I swallowed. “I’d like to report a missing person.”
I sat on the cushions next to Aurora. She and Joseph had remained silent during my argument with Leo and subsequent phone call. Both had adopted the sharp, attentive look Phin had possessed during our interrogation of Tattoo. The look of a vigilant hunter.
“Phin’s outside with the car,” I said quietly. “He’s fine.”
“You’re not staying?” Joseph asked.
“I can’t.”
“We’re no longer safe here.”
I glanced at the closed door to Alex’s bedroom. Leo had gone inside a minute ago. Quietly, resigned, when I had expected door slamming. “Leo won’t hurt you guys,” I said.
“He’s so angry,” Aurora said, fear in her songbird voice.
“At me, I think.
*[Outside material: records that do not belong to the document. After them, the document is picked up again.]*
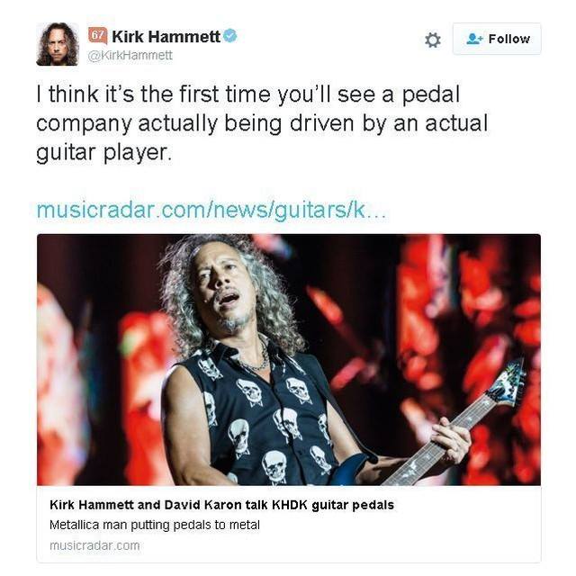Click the add-person icon inside Follow
This screenshot has width=576, height=576.
coord(474,39)
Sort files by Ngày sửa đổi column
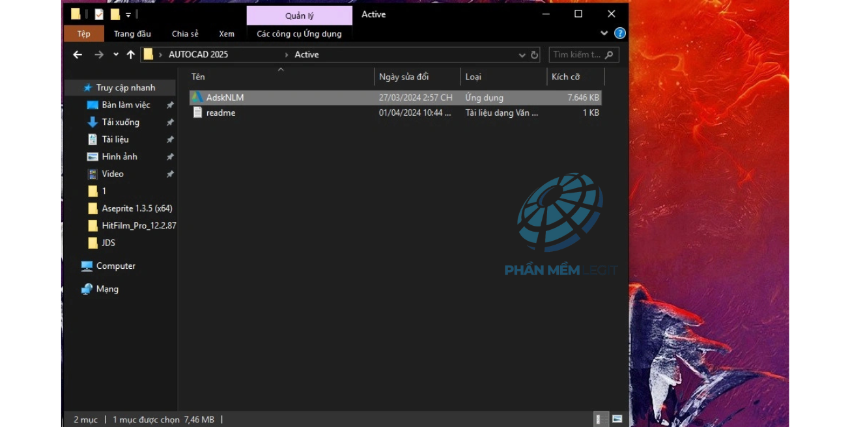Viewport: 850px width, 427px height. [404, 77]
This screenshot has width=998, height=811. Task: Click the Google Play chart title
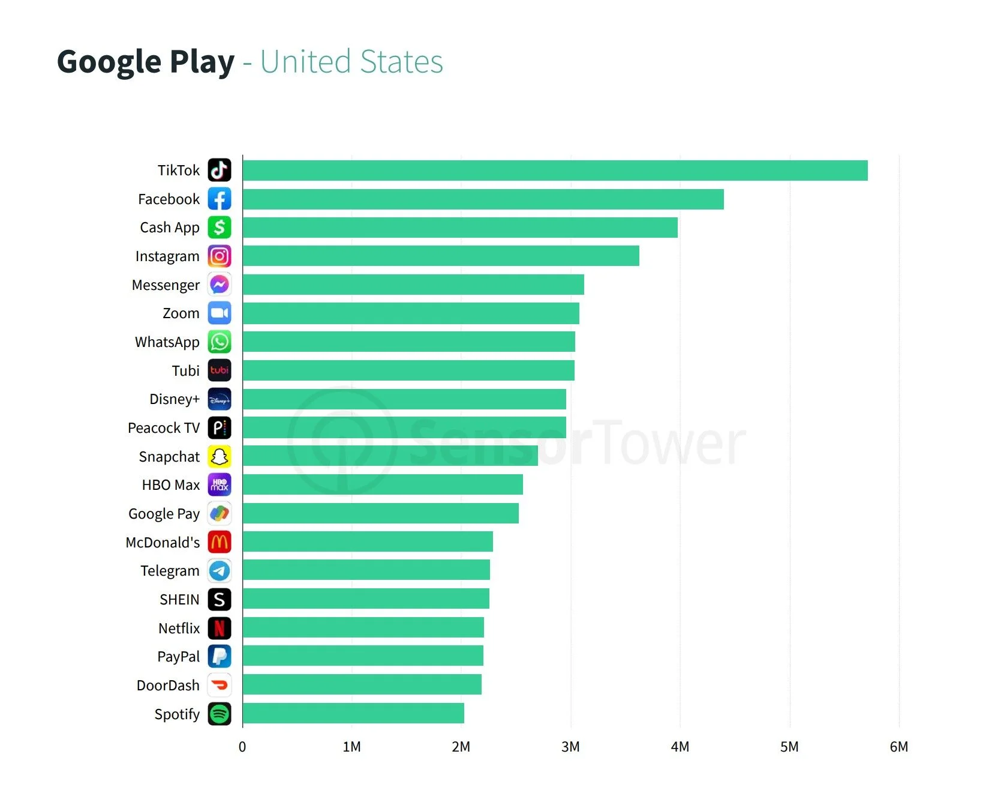tap(250, 62)

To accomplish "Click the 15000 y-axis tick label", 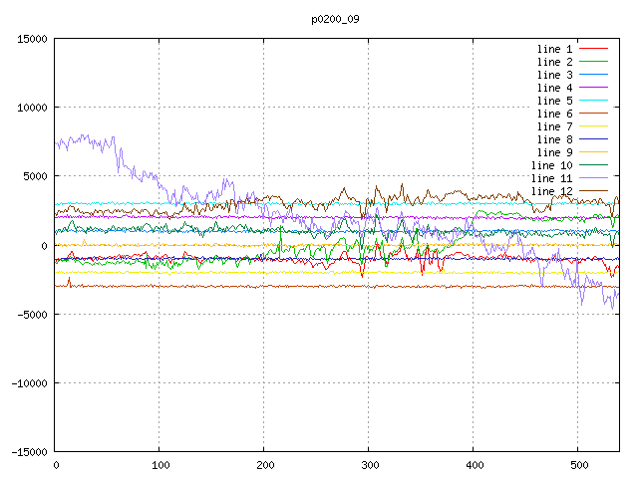I will pyautogui.click(x=30, y=39).
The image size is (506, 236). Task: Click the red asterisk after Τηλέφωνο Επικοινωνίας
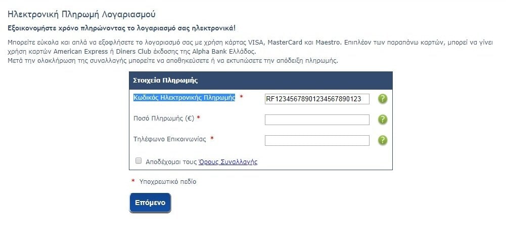click(212, 139)
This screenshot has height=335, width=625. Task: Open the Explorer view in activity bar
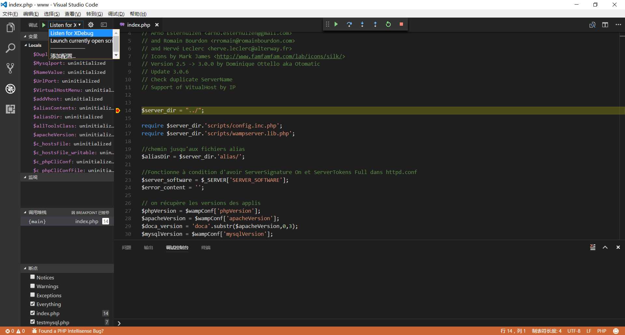click(x=10, y=28)

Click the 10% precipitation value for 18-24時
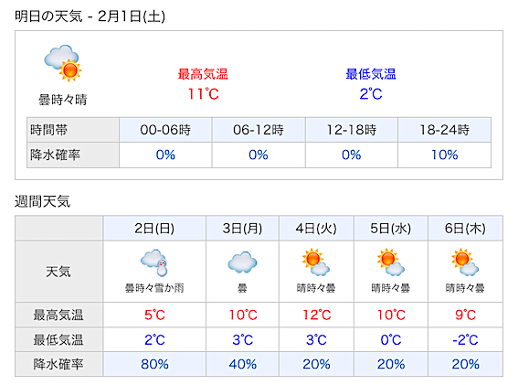click(x=445, y=155)
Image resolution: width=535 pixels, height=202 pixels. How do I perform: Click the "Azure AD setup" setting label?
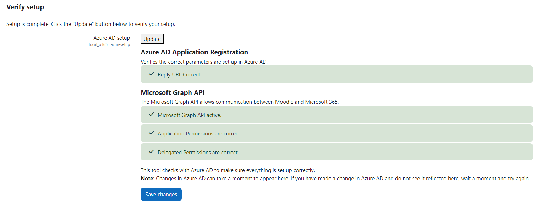[111, 38]
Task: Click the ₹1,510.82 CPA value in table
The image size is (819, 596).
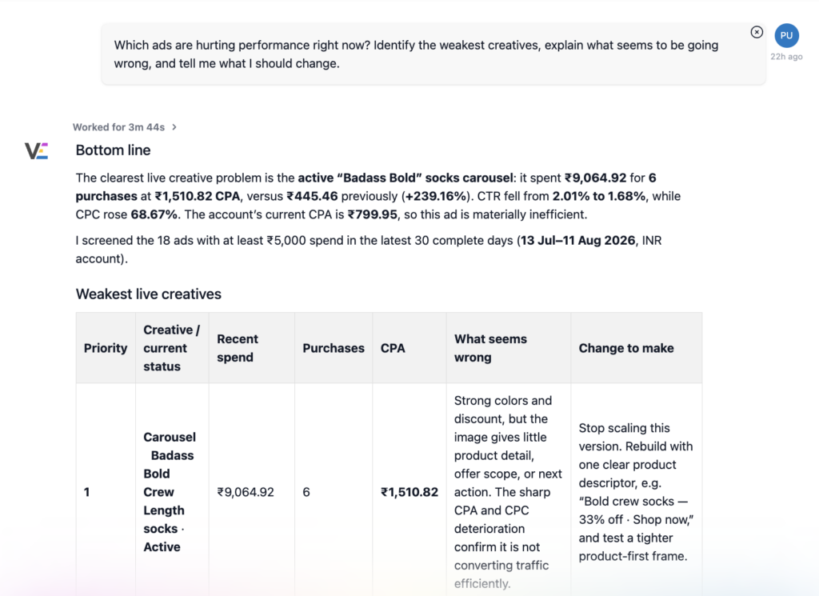Action: pos(409,492)
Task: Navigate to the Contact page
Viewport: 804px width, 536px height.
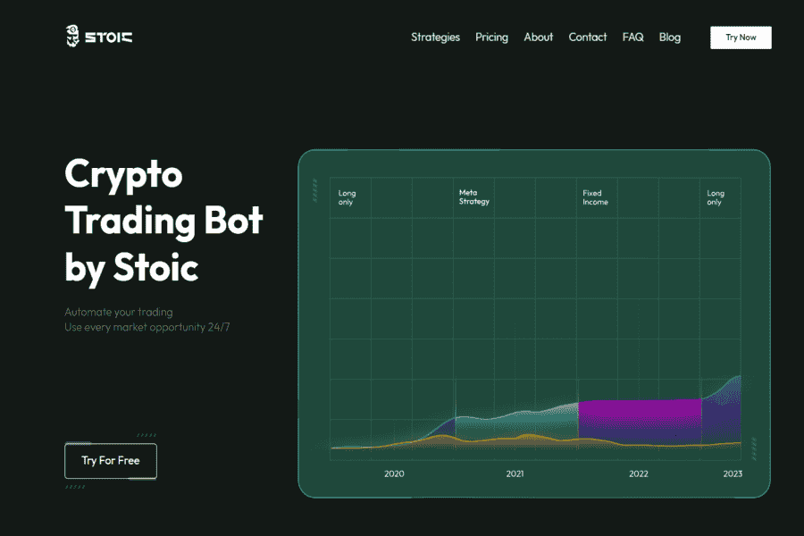Action: 587,38
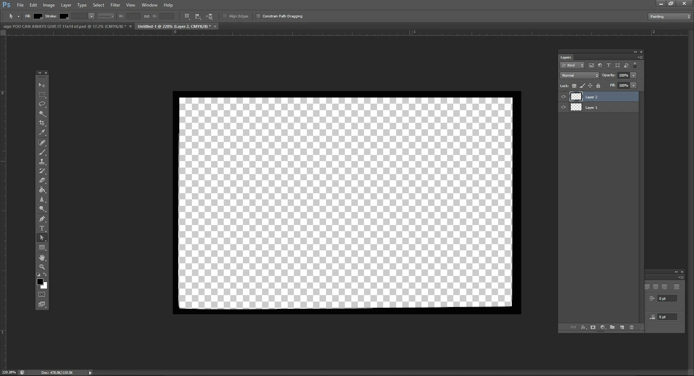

And definitely at himself. Just try to stay out of each other’s way, and it’ll be fine.”
“I hope Phineas was right to trust you,” Joseph said.
I narrowed my eyes. “Well, he does, and you’d be smart to start. I have to go, but I’ll try and check back tonight. We have some promising leads to pursue.”
“I trust you,” Aurora said. “No one can predict our futures, but I trust ours to your care.” She gasped and clutched her lower belly. My heart nearly stopped, calming only when she smiled. “She’s active tonight, Evangeline. She’ll be ready to come out soon.”
I eyed her swollen belly and the invisible life growing within. “This is going to sound like a dumbass question, but can the baby—I mean, when she’s born—?”
“It’s just like human births. It can happen in a human hospital without suspicion, except she’ll cry very little. Her vocal cords won’t develop completely until the end of her first month.”
“Must be nice for you.”
She smiled patiently. “Our children grow faster than human children, so she will be talking at around eight months, in full sentences. The quiet period is quite brief.” Aurora took my right hand in hers and drew it to her belly. I tensed but didn’t stop her. “Here, she’s saying hello.”